AI is good at tracking objects in two dimensions. A new model processes video from a camera with a depth sensor to predict how objects move through space.
What’s new: Led by Chen Wang, researchers from Stanford, Shanghai Jiao Tong University, and Nvidia built a system that tracks objects fast enough for a robot to react in real time: 6D-Pose Anchor-based Category-level Keypoint-tracker (6-PACK). Why 6D? Because three-dimensional objects in motion have six degrees of freedom: three for linear motion and three for rotation. You can see the system in action in this video.
Key insight: Rather than tracking absolution location, 6-PACK tracks an object’s change in position from video frame to video frame. Knowing its position in one frame makes it easier to find in the next.
How it works: The network’s training data is labeled with a six-dimensional vector that represents changes in an object’s location and orientation between frames. From that information, it learns to extract keypoints such as edges and corners, calculate changes in their positions, and extrapolate a new position. Objects in the training data are labeled with a category such as bowl or mug.
- The researchers identify an object’s center in the first frame.
- The model uses that information to generate a cloud of points representing the object.
- Based on the center and point cloud, the network generates a user-defined number of keypoints, essentially a 3D bounding box.
- In each successive frame, the model uses the previous keypoint locations to estimate the center roughly. An attention layer learns to find the center more precisely. Then the network updates the point cloud, and from there, the keypoints.
Results: Tested on a dataset of real-world videos, 6-PACK predicted object position and rotation within 5cm and 5 degrees in 33.3 percent of cases, versus the previous state of the art of 17 percent.

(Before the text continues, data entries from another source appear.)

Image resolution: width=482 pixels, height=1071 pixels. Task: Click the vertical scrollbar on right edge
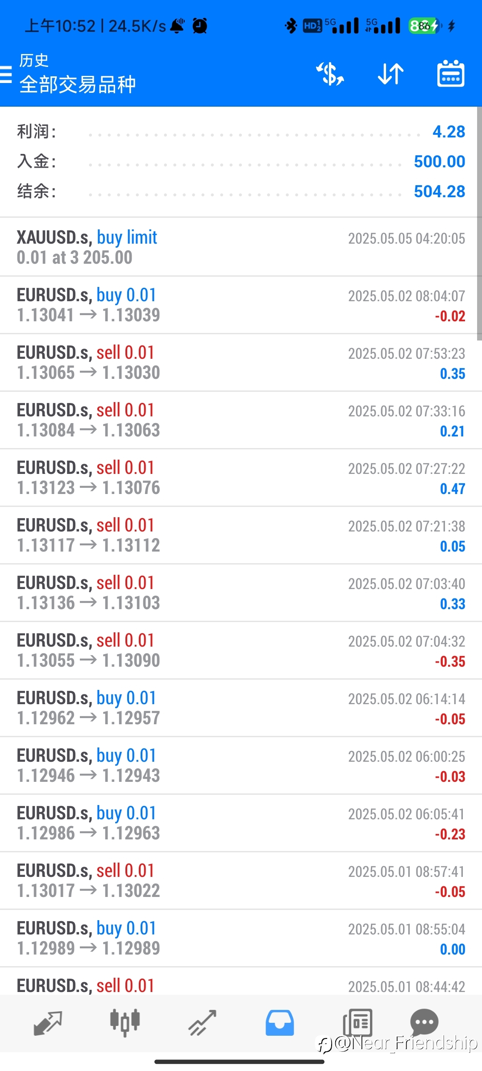(479, 223)
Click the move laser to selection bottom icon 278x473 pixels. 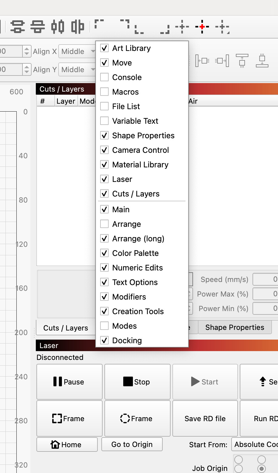click(262, 61)
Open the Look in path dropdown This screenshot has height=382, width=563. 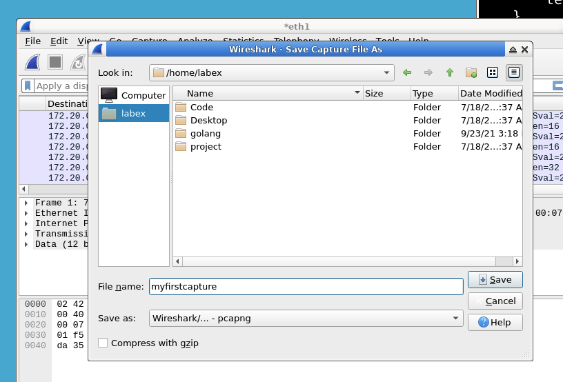tap(386, 72)
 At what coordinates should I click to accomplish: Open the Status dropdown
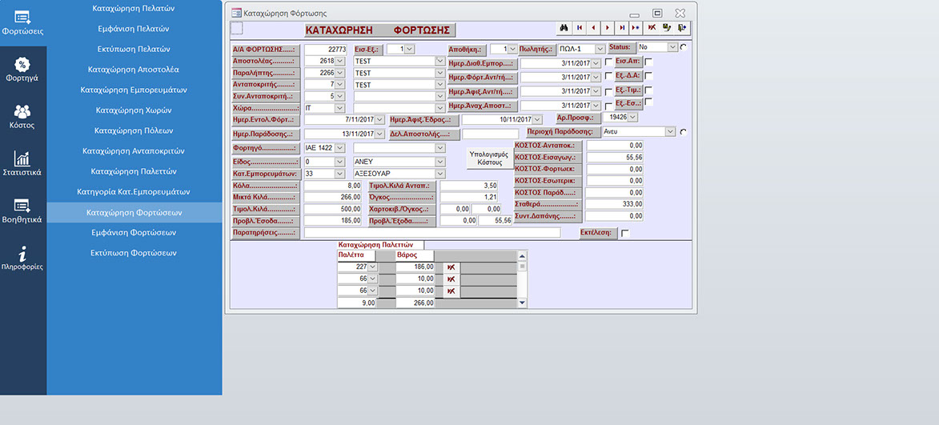coord(672,48)
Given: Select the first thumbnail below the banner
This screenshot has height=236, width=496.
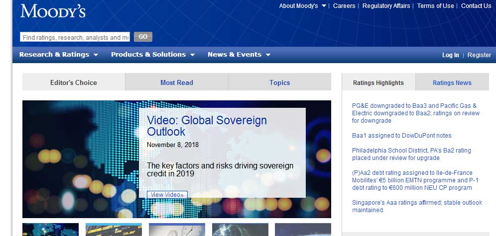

Why it matters: The ability to track objects as they move and rotate is essential to progress in robotics, both to manipulate things and to navigate around them.
We’re thinking: Object tracking algorithms and visual keypoints have a long history stretching beyond the 1960-vintage Kalman filter. Deep learning has come to dominate object recognition, and it’s good to see progress in tasks like tracking and optical flow.